RECORDED INFORMATION |
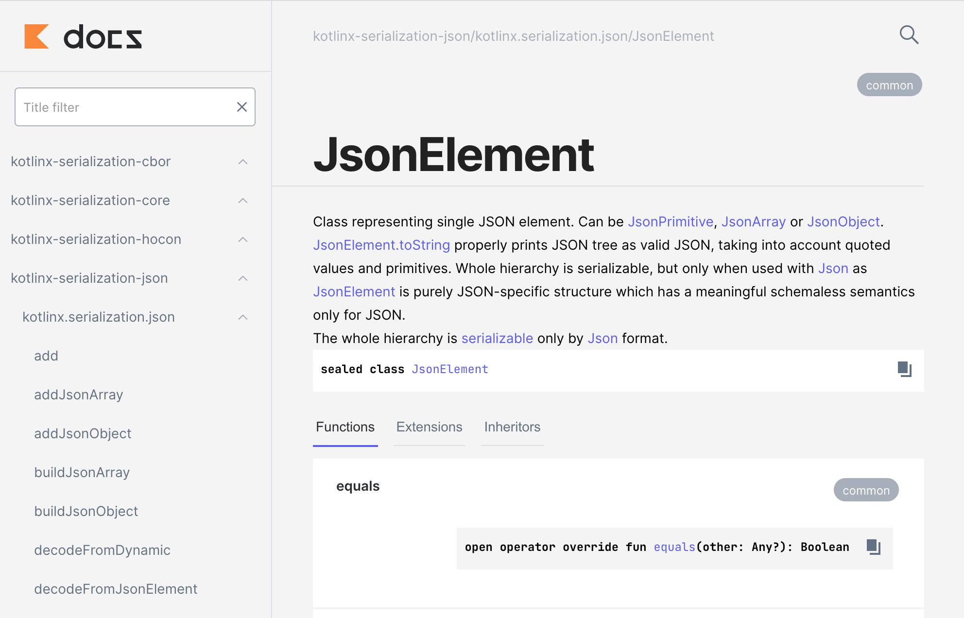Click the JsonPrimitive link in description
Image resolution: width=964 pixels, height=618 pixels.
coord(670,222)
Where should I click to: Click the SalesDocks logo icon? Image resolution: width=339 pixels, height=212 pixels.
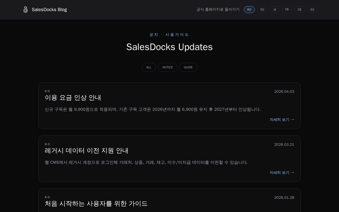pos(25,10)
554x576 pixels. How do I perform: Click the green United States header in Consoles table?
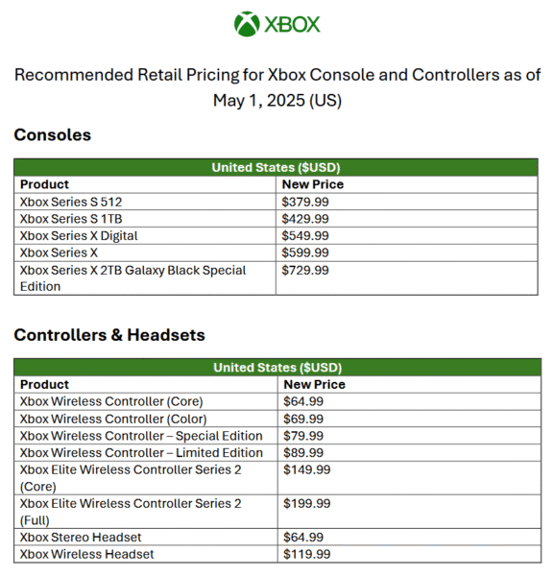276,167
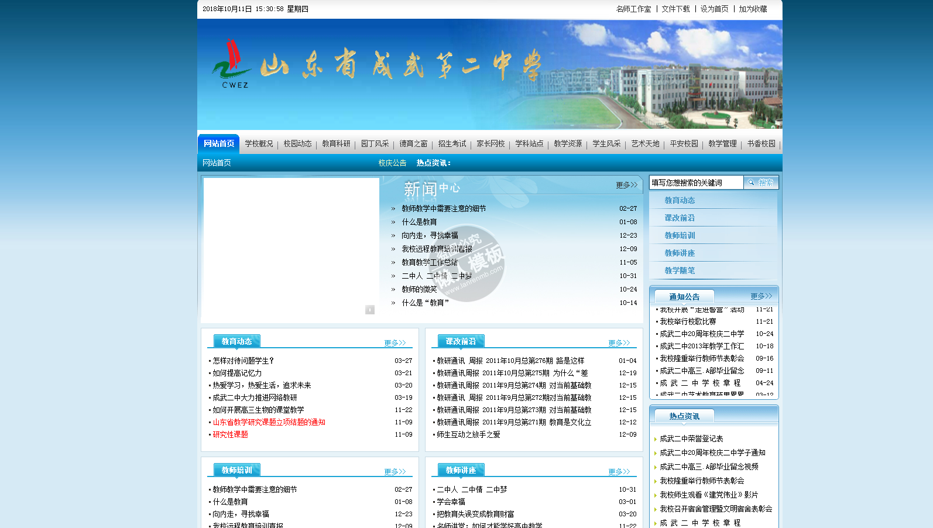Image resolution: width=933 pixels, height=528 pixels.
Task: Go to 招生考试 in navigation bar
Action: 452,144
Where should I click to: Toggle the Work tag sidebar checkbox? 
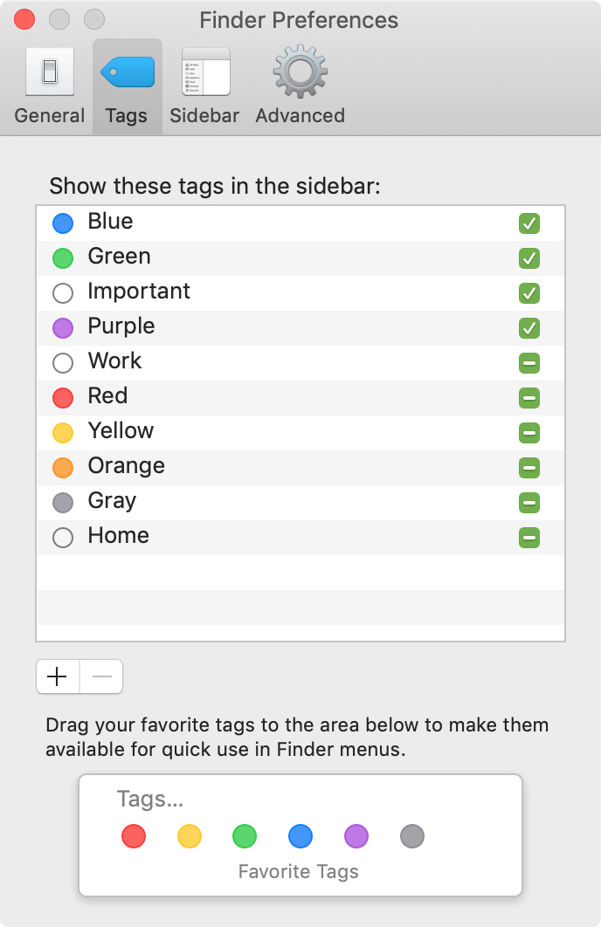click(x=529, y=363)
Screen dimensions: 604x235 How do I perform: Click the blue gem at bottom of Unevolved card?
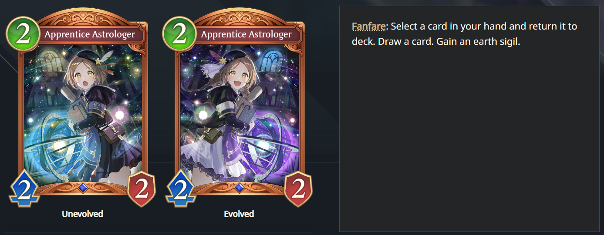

PROBLEM DESCRIPTION |
Your task is to restate word for word the lines from the one containing "Where should I click to: Toggle" through the last line of the data, both ends included, with no pictures.

ANSWER SPACE |
Where should I click to: Toggle the Work tag sidebar checkbox? 
click(x=529, y=363)
Screen dimensions: 604x235 How do I perform: Click the blue gem at bottom of Unevolved card?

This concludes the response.